When you're caught between the devil and the deep blue sea, the deep blue sea can sometimes look very inviting, according to Hester Collyer (Scacchi). Foundering in the closing stages of a hopeless love affair, Hester, the daughter of a clergyman and wife of a judge, has abandoned her steady husband and life of affluence for a blind passion. But Freddie Page, a handsome but thoughtless ex-RAF fighter pilot, is out of his depth in their relationship, overwhelmed by the strength of a love he is incapable of reciprocating.

Written in 1952 after the success of The Browning Version and The Winslow Boy, The Deep Blue Sea is based on Rattigan's turbulent relationship with a young actor who left him for another lover and subsequently committed suicide.

Scacchi was last seen in the West End in the revival of Ferenc Molnar's The Guardsman.
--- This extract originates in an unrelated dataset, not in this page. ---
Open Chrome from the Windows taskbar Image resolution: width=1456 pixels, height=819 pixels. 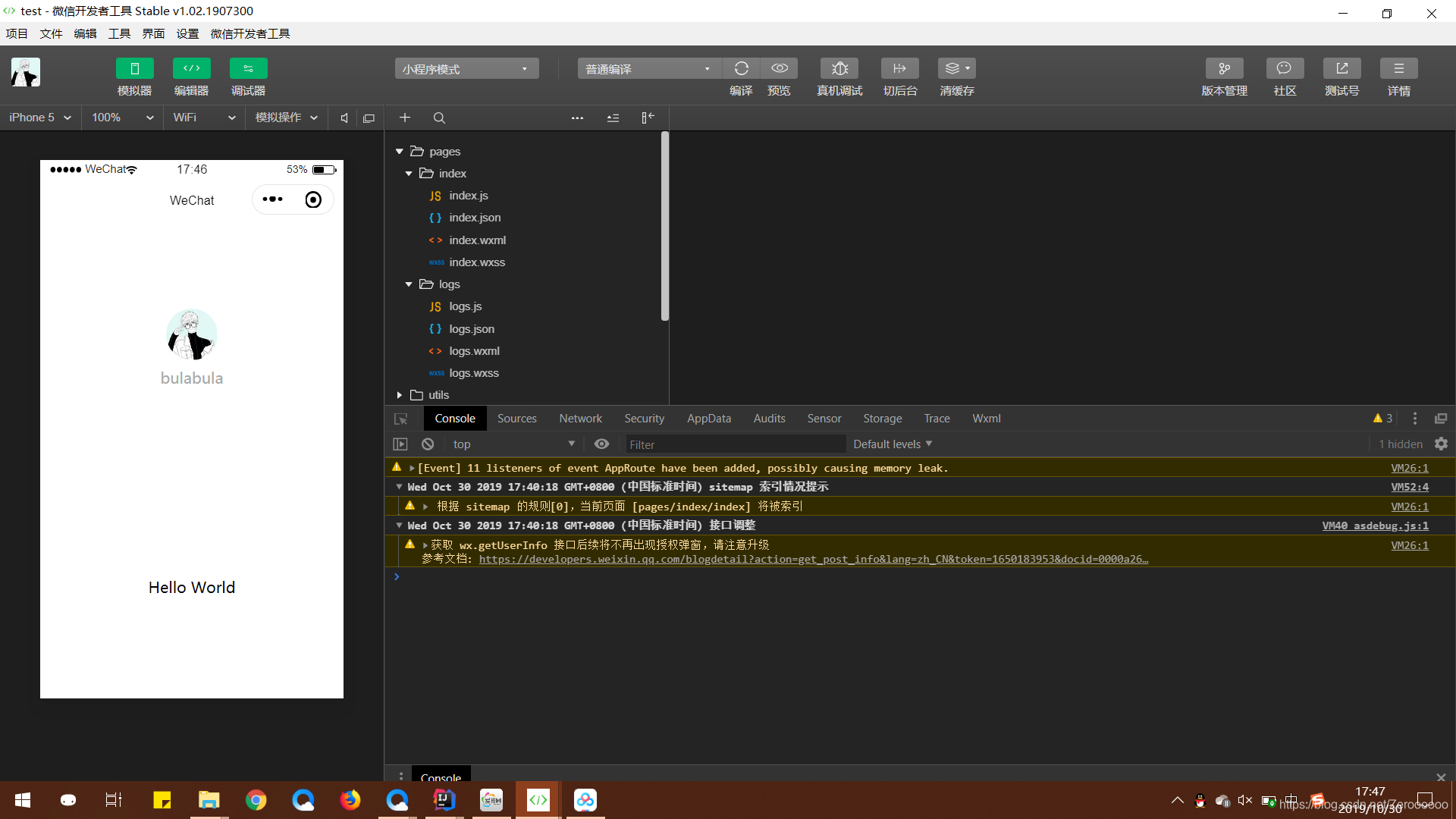[256, 800]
Her other theatre credits include The True Life Fiction of Mata Hari, Uncle Vanya, In Times Like These, Airbase and Easy Virtue. The actress is best known for her roles in films such as Presumed Innocent, White Mischief, Heat and Dust, Shattered, Jefferson in Paris and Emma. In 1996 she won an Emmy for the TV film Rasputin: Dark Servant of Destiny.

Scacchi is joined in the Rattigan cast by Simon Williams as her husband and, as her younger lover, Dugald Bruce-Lockhart, a member of Edward Hall’s all-male Shakespeare company Propeller, which won this year’s Whatsonstage.com Award for Best Ensemble Performance for The Taming of the Shrew and Twelfth Night at the Old Vic.

The Deep Blue Sea is designed by Francis O’Connor, with lighting by Peter Mumford and sound by Matt McKenzie. It’s presented by Theatre Royal Bath Productions. Currently at the Vaudeville, another Bath production, Peter Gill’s revival of Oscar Wilde’s 1895 comedy The Importance of Being Earnest, starring Penelope Keith as Lady Bracknell, finishes its season on 28 April (See Review Round-up, 1 Feb 2008).